Gracias a la intervención  psicoterapéutica, podrás aprender a controlar tus celos a partir de encontrar el origen de los mismos, superar los miedos a la soledad y el abandono, así como otras emociones grabadas en tu mente que alimentan la conducta celopática. Mejorarás tu autoestima y recuperar la confianza en ti. Conseguirás eliminar prejuicios y creencias irracionales que perjudican la relación de pareja. Aprenderás a confiar en la persona que has elegido como pareja.

Para finalizar, te voy a compartir algunas recomendaciones que te serán útiles para afrontar el malestar significativo que crean los celos patológicos.

  1. Reconoce que te comportas de forma celosa. Aunque no es fácil hacer autocrítica, debes ser capaz de reconocer que tu forma de actuar está haciendo daño a tu pareja, a tu entorno y a ti mismo/a.
  2. Ten voluntad para cambiar. Necesitas cambiar tu forma de pensar para no perder a esa persona que tanto quieres. No basta con la voluntad, necesitas esfuerzo y constancia.
  3. Detecta los celos.
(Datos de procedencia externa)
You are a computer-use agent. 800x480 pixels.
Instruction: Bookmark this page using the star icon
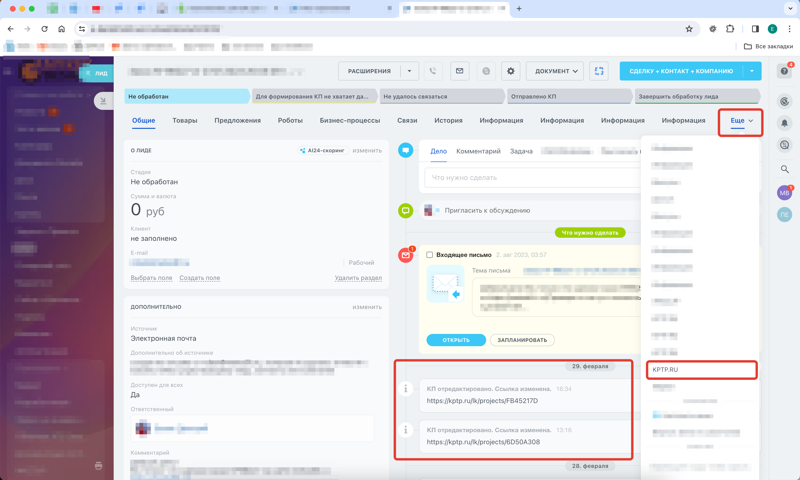click(x=689, y=29)
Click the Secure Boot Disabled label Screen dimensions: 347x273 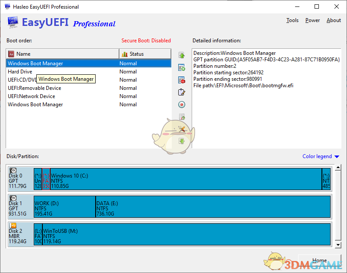click(146, 40)
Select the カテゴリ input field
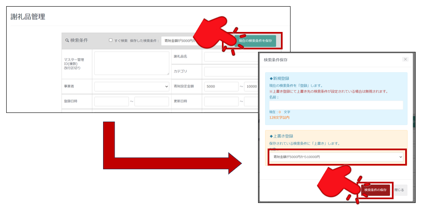The image size is (421, 205). 230,71
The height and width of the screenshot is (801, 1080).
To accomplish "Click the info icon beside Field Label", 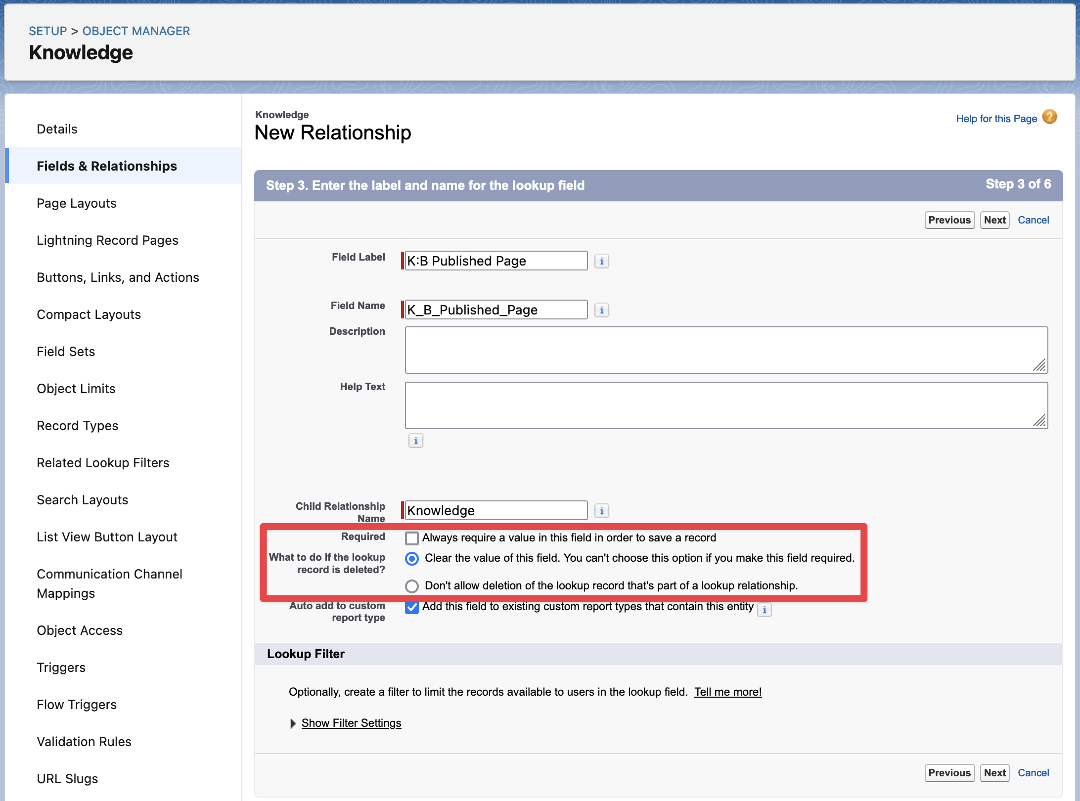I will [601, 261].
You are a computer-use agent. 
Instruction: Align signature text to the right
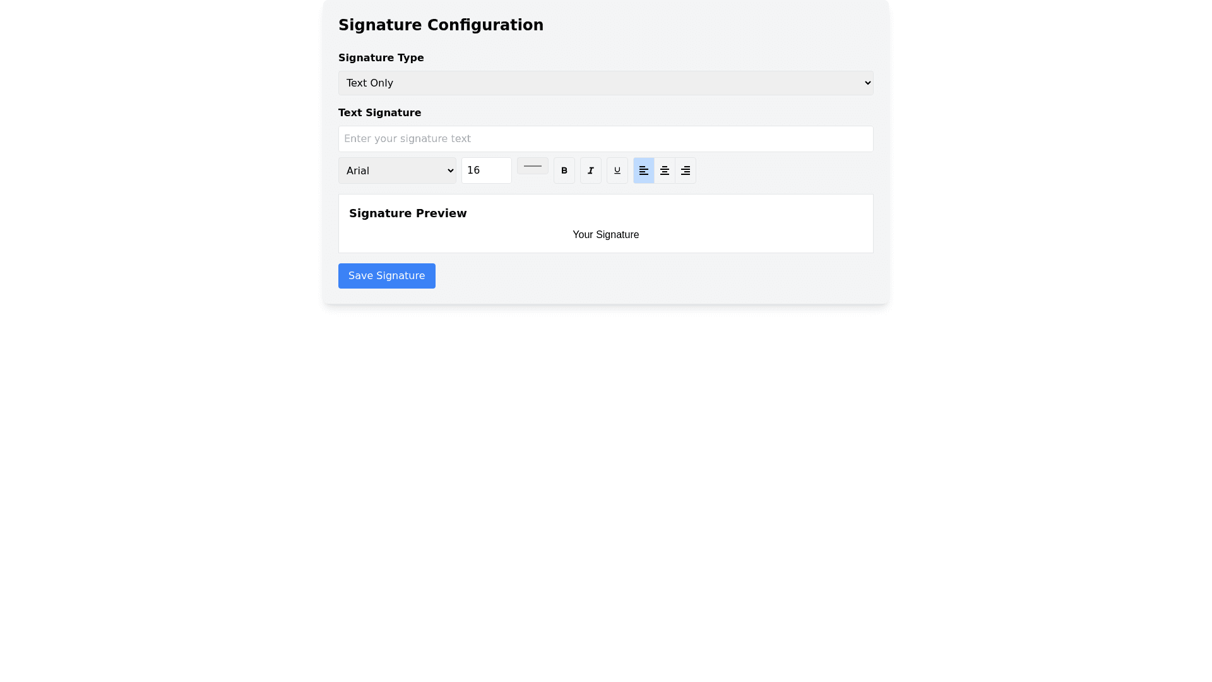685,171
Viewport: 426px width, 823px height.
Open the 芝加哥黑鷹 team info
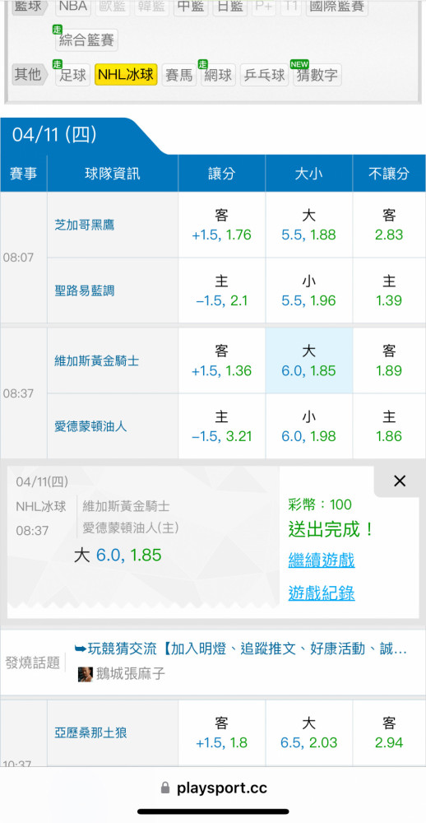85,225
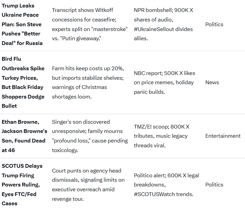Select the Witkoff concessions transcript summary
Image resolution: width=245 pixels, height=209 pixels.
click(90, 24)
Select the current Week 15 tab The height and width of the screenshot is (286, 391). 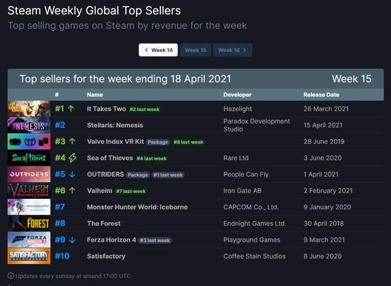195,50
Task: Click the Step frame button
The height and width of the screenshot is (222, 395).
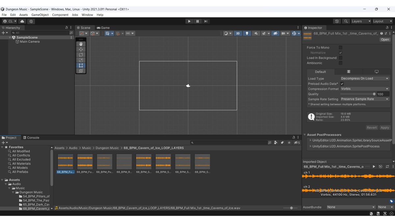Action: point(206,21)
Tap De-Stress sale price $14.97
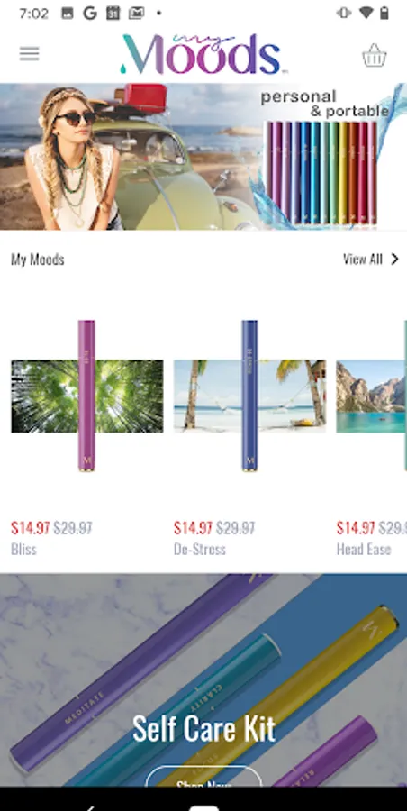The width and height of the screenshot is (407, 811). 193,528
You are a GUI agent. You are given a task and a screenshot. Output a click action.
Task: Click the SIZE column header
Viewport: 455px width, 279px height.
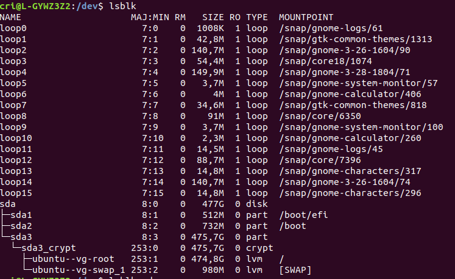click(212, 17)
Es muy importante detectar los momentos en que emergen tus celos y entender que esos celos están más en tu cabeza que en la realidad.
  4. Piensa de manera realista. Trata de establecer qué hay de verdad en tu pensamiento celoso, en qué pruebas reales tienes para comportarte así y piensa en las veces que te han demostrado amor.
  5. Olvida el  pasado. Algunas de las causas de los celos están en el pasado, incluido el pasado de la otra persona cuando no era tu pareja. Mejor p asa página y trata de disfrutar del presente, eso ahuyentará los celos.